◆ Source document ◆
------------------------------------------------------------------------
MY previous article in MJA InSight about risk aversion and overinvestigation hit a nerve with many readers concerned about this trend in health care.
If we want to do something about this culture, we need to accept an important cause — blame and shame.
Although Australian doctors generally do consider the risk of litigation by patients when ordering tests, my observation is that the tendency to overinvestigate often occurs because of the fear of being blamed and exposed for having “missed something” by our colleagues.
In this dysfunctional culture, where it’s not acceptable to ever be “wrong” (even without the benefit of hindsight), it’s tempting to think that doing every test means we will always get it “right”. But that’s the problem — doing inappropriate tests is not right, especially if we have failed to listen to the patient.
No matter how much technology we invoke, it is our human interaction with the patient, and the use of our cognitive skills, that characterise our professionalism.
The potential harm of overinvestigation for fear of missing something is no less important than the harm that can be caused by the further investigation and treatment when a patient test comes back with a false-positive result.
------------------------------------------------------------------------
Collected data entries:
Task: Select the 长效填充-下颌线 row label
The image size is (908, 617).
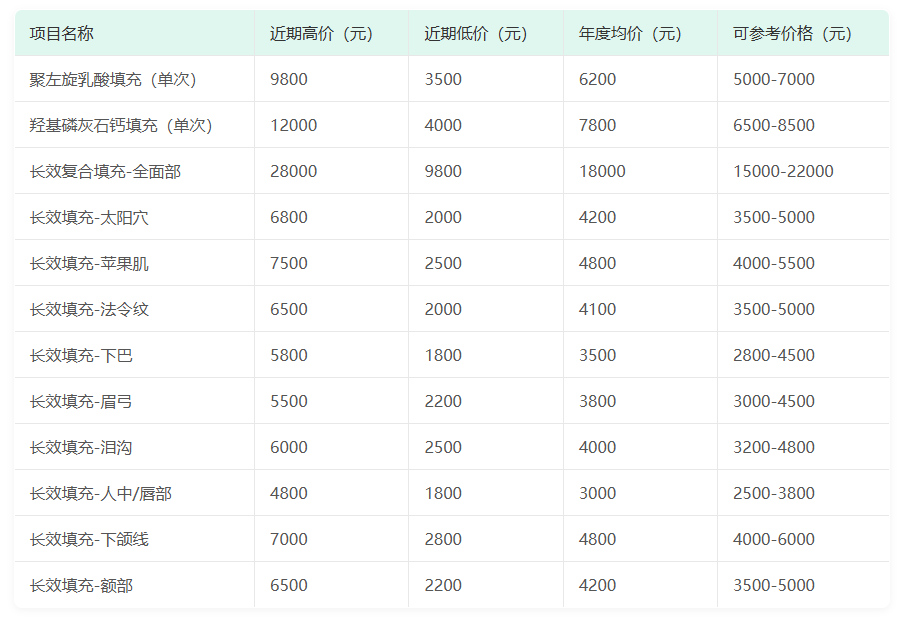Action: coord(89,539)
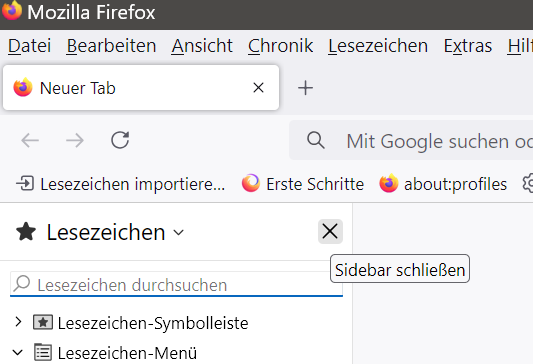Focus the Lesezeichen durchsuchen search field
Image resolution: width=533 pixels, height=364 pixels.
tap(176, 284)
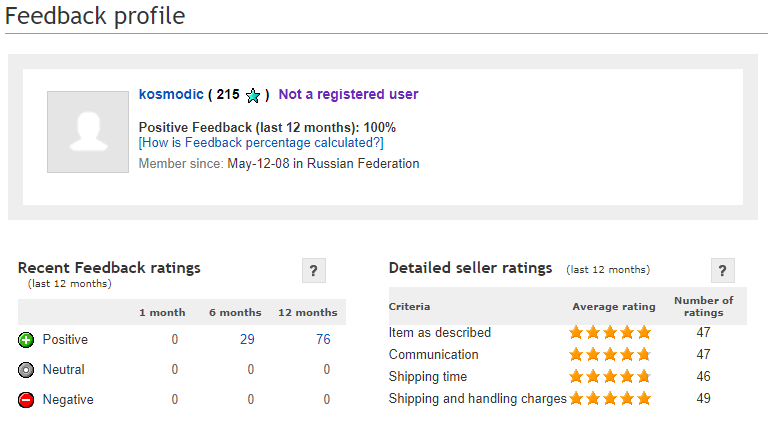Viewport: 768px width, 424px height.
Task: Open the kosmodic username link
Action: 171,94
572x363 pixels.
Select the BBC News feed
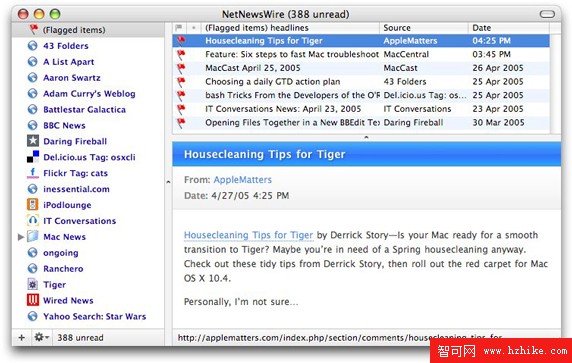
------------------------------------------------------------------------
◆ Brief 1 ◆
Could you give the passage from the article on overinvestigation again, starting with "MY previous article" and going on through "to the patient.", but swap "colleagues" for "peers"?
◆ Brief 2 ◆
Can you extend the article on overinvestigation in medicine beyond its final sentence?

◆ Answer space 1 ◆
MY previous article in MJA InSight about risk aversion and overinvestigation hit a nerve with many readers concerned about this trend in health care.
If we want to do something about this culture, we need to accept an important cause — blame and shame.
Although Australian doctors generally do consider the risk of litigation by patients when ordering tests, my observation is that the tendency to overinvestigate often occurs because of the fear of being blamed and exposed for having “missed something” by our peers.
In this dysfunctional culture, where it’s not acceptable to ever be “wrong” (even without the benefit of hindsight), it’s tempting to think that doing every test means we will always get it “right”. But that’s the problem — doing inappropriate tests is not right, especially if we have failed to listen to the patient.

◆ Answer space 2 ◆
Many doctors have a tendency to chase a diagnosis for every symptom — the ‘’tyranny of diagnosis’’. Yet, sometimes it is more realistic — and logically preferable — to admit that we don’t know the precise pathophysiological cause, provided we can exclude conditions that need urgent treatment. Not every symptom requires immediate management.
The desire for a label for every symptom is not solely the preserve of doctors. It can also reflect a patient’s need for security and certainty. Witness the popularity of many “alternative” therapies, where a pronouncement of a “subluxation” or “deficiency” is made with confidence, therapies are recommended, and the accuracy of the diagnosis doesn’t even enter the discussion. What is the error rate of iridology, or live blood analysis? We don’t even know, because it is the therapists’ confidence that reassures the patient, not their diagnostic accuracy.
Why, then, in medicine, do we hold ourselves and our colleagues to such a high standard of accuracy, even to the point where an asymptomatic person has a diagnosis? Have we created such an expectation for perfection that we are hoist by our own petard? Are we displacing our own anxiety about error onto each other, thankful that it wasn’t us who “missed the diagnosis”?
Philosophical tradition says that wisdom means you neither know nor think that you know. Perhaps it also means knowing what you can and can’t achieve, and being honest about it — to yourself and to others.
Ultimately, the purpose of medical practice is to help others. That requires an acute understanding of human nature, including needs, desires and motivations.
We must apply the same understanding to ourselves and our colleagues, not just our patients, and behave in a humane way towards each other. No more blame and shame.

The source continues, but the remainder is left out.